Game Theory in Collective Bargaining
I’m an ILR student, and in core classes and all across Ives, there are discussions regarding collective bargaining and union strikes in today’s world. Despite the subject matter of Industrial and Labor Relations appearing seemingly distant from mathematical models and analyses, collective bargaining in today’s world is a growing issue with applications for game theory. As I am writing this, the article I pulled from was published just 10 minutes ago; the struggle for balance between labor and management is a growing topic and concern for corporations across the United States and worldwide. Whether it is Major League Baseball or our Collegetown Starbucks, managing human capital can definitely be solved utilizing game theory, as both sides are striving to reach the “optimal” solution, and human emotions and decision-making are often not as efficient as logical, modeled-out resolutions.

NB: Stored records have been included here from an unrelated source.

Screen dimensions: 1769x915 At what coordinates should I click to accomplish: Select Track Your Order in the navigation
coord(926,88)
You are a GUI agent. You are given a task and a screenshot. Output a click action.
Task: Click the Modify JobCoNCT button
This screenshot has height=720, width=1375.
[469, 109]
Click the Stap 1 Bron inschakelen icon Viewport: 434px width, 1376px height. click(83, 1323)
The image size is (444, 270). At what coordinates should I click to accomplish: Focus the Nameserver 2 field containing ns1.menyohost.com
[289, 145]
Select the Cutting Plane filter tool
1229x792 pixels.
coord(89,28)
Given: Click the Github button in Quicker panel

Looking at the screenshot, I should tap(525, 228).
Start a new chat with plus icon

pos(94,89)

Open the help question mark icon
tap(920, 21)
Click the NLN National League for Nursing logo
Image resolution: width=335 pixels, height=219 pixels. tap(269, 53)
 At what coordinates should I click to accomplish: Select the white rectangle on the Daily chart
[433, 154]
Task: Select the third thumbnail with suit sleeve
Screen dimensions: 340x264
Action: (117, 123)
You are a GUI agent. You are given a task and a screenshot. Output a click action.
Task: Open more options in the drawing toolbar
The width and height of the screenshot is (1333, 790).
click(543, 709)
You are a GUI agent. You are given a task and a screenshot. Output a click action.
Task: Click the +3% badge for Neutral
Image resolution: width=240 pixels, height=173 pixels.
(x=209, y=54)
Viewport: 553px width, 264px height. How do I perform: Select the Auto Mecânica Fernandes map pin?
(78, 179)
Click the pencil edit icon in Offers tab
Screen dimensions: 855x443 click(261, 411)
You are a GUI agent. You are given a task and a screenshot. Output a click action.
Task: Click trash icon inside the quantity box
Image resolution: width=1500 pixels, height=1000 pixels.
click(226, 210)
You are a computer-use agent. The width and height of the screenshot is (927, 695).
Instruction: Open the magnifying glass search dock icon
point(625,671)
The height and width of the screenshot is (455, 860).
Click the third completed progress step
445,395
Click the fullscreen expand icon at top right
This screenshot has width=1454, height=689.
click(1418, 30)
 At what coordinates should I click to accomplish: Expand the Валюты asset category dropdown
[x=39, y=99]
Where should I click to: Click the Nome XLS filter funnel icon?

In game theory, Nash equilibria represent the “optimal” solutions. As an application to collective bargaining, the Nash equilibrium would represent the best possible solution for both parties, meaning neither party would have any inclination to switch strategies, as they already are in the most beneficial position for their respective interests. In the case of this article, Amtrak is shutting down long-distance travel starting Thursday, September 15, out of preparation for a freight rail worker strike and short staff. These disruptions will have a massive ripple effect, as rail transportation in and across large metropolitan areas will cease for this weekend, and all travel will disperse elsewhere or not happen at all. As a result, I would contend that this solution is not optimal, and definitely not a Nash equilibrium. For example, rail workers suffer, as all workers will not be granted even the opportunity to work, regardless of if they were choosing to strike or not. Amtrak will lose thousands of passengers and revenue over this weekend and lose credibility as a leading transportation system in the United States. Passengers will forego their tickets and plans to travel for work, family, and leisure, sending a ripple effect across major Amtrak cities, such as Chicago, D.C., Philadelphia, and New York. Nonetheless, utilizing game theory to examine the myriad of options available from wages to benefits, working hours, locations, promotions, staff treatment, and more could maximize the outcome for all parties involved. Even if there is no “optimal” solution, game theory can rule out suboptimal solutions as well, allowing for the best possible outcome.
https://www.washingtonpost.com/transportation/2022/09/14/amtrak-passenger-rail-strike/